**Quelldokument:**
LowBeats Autor und -Moderator René Heller sucht beim Musikhören immer zuerst den Spaß. Und wenn der ihm in Form einer 1957er Vor-/Endstufenkombination von Quad über den Weg läuft, ist es ihm gerade recht. Denn Heller ist auch Vintage-Fan und gelernter Elektrotechniker – und durchaus willens und in der Lage, selbst Hand bei der Restaurieung anzulegen. Genau das war im Falle der Endstufen-Monos Quad II und der Vorstufe Quad 22 unumgänglich. Hier ist sein Bericht.
Für manche Geräte auf der persönlichen Klassiker-Wunschliste ergibt sich selten eine Gelegenheit und wenn, dann aus heiterem Himmel. Die Chance bot sich auf dem Parkplatz eines Werksgeländes beim Warten auf meine Freundin. Die wollte schon längst aus dem Meeting raus sein und im Auto sitzen, ab in die Ferien. Stattdessen…na, Sie wissen schon. Mein bevorzugter Vintage Online-Händler bot die Alternative zum Grummeln in Form eines spleenigen Pakets an: Quad II Monoverstärker, zwei immerhin. Dazu die Vorstufe 22. Und der FM Tuner. Originaler Röhrensatz. Röhren! Unverbastelt. Fairer Preis. Hochspannung, viel altes Glas, garantierter Überholungsbedarf, eigenwilliges Design – will ich mir das antun? Ja, gekauft. Wann, wenn nicht heute? Dauer zwischen Entdeckung und Bezahlung 45 Sekunden, dazu ein Lächeln beim Losfahren in den Urlaub.

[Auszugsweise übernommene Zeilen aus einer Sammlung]

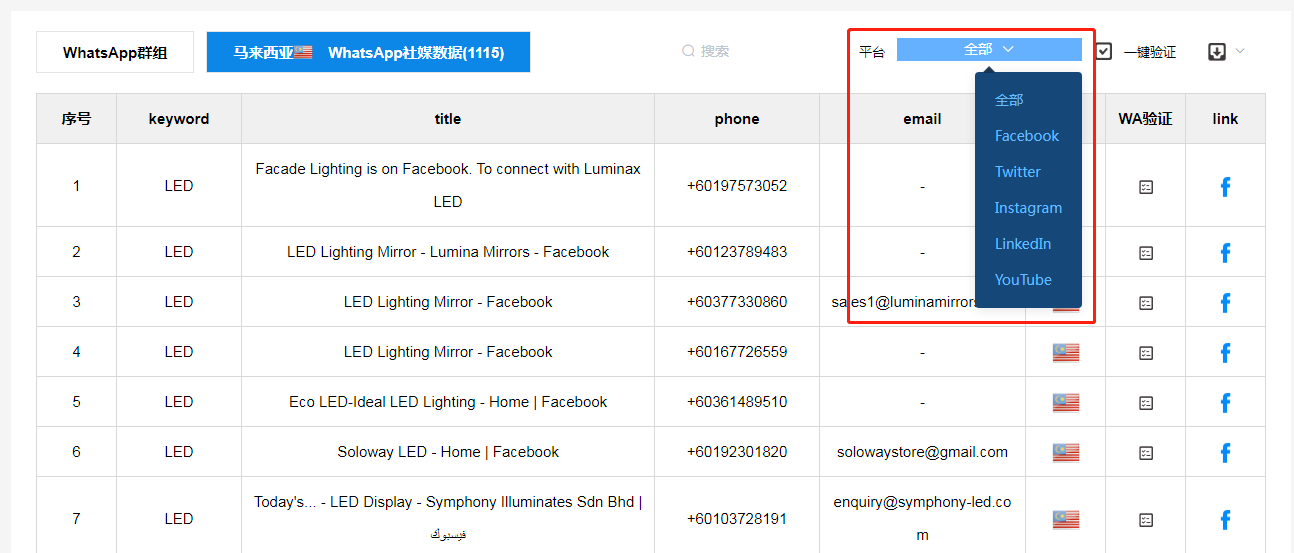
Task: Select Facebook from platform list
Action: (x=1026, y=136)
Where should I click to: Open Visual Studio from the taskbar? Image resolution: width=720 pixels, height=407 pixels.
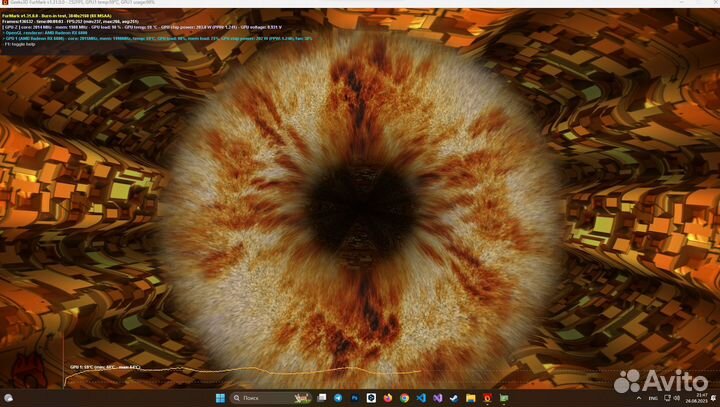pyautogui.click(x=437, y=398)
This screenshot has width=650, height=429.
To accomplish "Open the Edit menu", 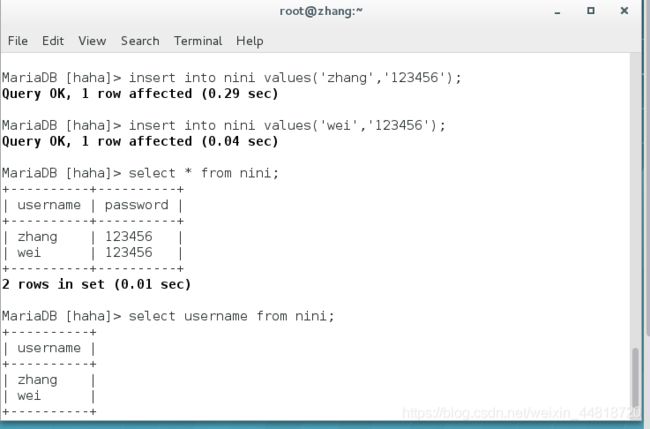I will click(x=53, y=41).
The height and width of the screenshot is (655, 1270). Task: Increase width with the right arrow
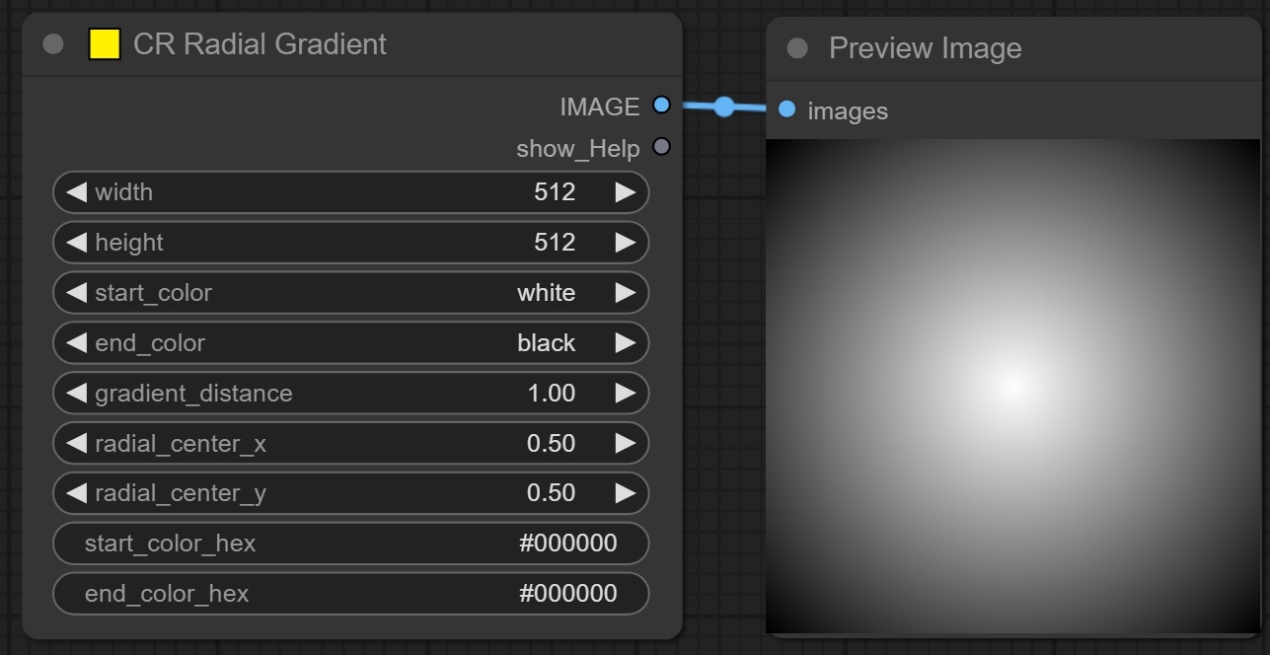pyautogui.click(x=625, y=192)
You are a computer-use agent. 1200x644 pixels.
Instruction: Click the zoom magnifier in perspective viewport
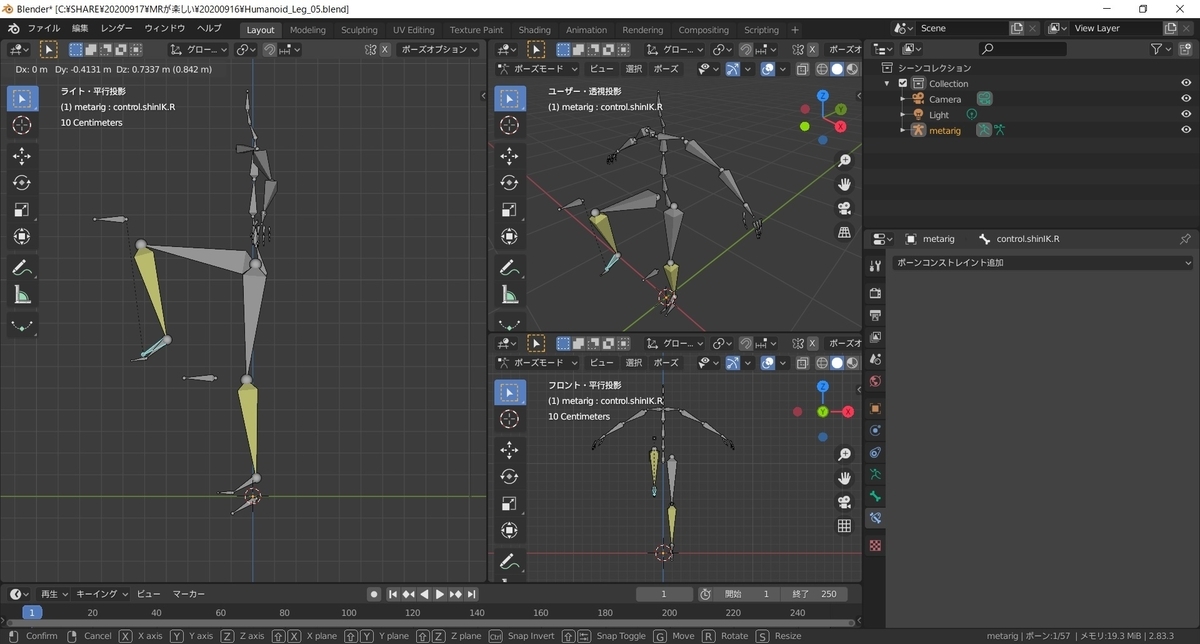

**Arbeitsanweisungen:**
1. Wie viel Zeit verging laut dem Bericht über die Quad-Kombination zwischen der Entdeckung des Angebots und der Bezahlung?
2. Gib aus dem Bericht über die Quad-Kombination den Abschnitt wortgetreu wieder, der mit den Worten „Für manche Geräte“ einsetzt und mit „in den Urlaub.“ schließt.
3. Schreibe den Bericht über die Quad-Kombination im Anschluss an seinen letzten Satz fort.

**Ergebnisse je Aufgabe:**
1. 45 Sekunden.

2.
Für manche Geräte auf der persönlichen Klassiker-Wunschliste ergibt sich selten eine Gelegenheit und wenn, dann aus heiterem Himmel. Die Chance bot sich auf dem Parkplatz eines Werksgeländes beim Warten auf meine Freundin. Die wollte schon längst aus dem Meeting raus sein und im Auto sitzen, ab in die Ferien. Stattdessen…na, Sie wissen schon. Mein bevorzugter Vintage Online-Händler bot die Alternative zum Grummeln in Form eines spleenigen Pakets an: Quad II Monoverstärker, zwei immerhin. Dazu die Vorstufe 22. Und der FM Tuner. Originaler Röhrensatz. Röhren! Unverbastelt. Fairer Preis. Hochspannung, viel altes Glas, garantierter Überholungsbedarf, eigenwilliges Design – will ich mir das antun? Ja, gekauft. Wann, wenn nicht heute? Dauer zwischen Entdeckung und Bezahlung 45 Sekunden, dazu ein Lächeln beim Losfahren in den Urlaub.

3.
Natürlich kommen die Zweifel mit Anlieferung der großen Kiste aus dem vereinigten Königreich. Noch mehr sperriges Zeug, hab doch wirklich schon genug. Als Kind der Halbleiterei nun auch noch Röhren, wo die EU doch gerade alle Energiefresser mit abschreckenden Labels dekoriert. Alles das verfliegt beim Auspacken und schlägt in Freude um über die Haptik, das Design der Sechzigerjahre und die Optik der filigranen Röhrentechnik. Mächtige KT66 Endröhren von GEC, Treiber und Gleichrichter von Mullard. Es folgt eine kurze Sichtprüfung der Innereien und erste Messungen der Kondensatoren und Netzwerke der beiden Kanäle. Faszinierende Mechanik und Enge in der Vorstufe. Alt, komplett original (ALLES made in UK. Das war mal eine echte Industrienation), aber scheinbar intakt ohne grobe Auffälligkeiten. Nun packt mich der totale Wahnsinn, denn nur der Versuch bringt die Kolben zum glimmen. Der Aufbau mit Sonos Connect als Quelle, Amazon Music als Cloudserver, Linn Kan Lautsprechern und für den Fall der Fälle einer improvisierten Gehäuseerdung bringt nach der obligatorischen Vorglühzeit Musik von Kraftwerk auf die Bühne. Der technologische Brückenschlag quer über die Jahrzehnte funktioniert nicht nur, sondern macht großen Spaß, einen Song nach dem anderen dirigiere ich über das Smartphone aus den Weiten der Cloud durch das Vakuum an die heimischen Speaker. Was für ein schöner Urlaub das doch war….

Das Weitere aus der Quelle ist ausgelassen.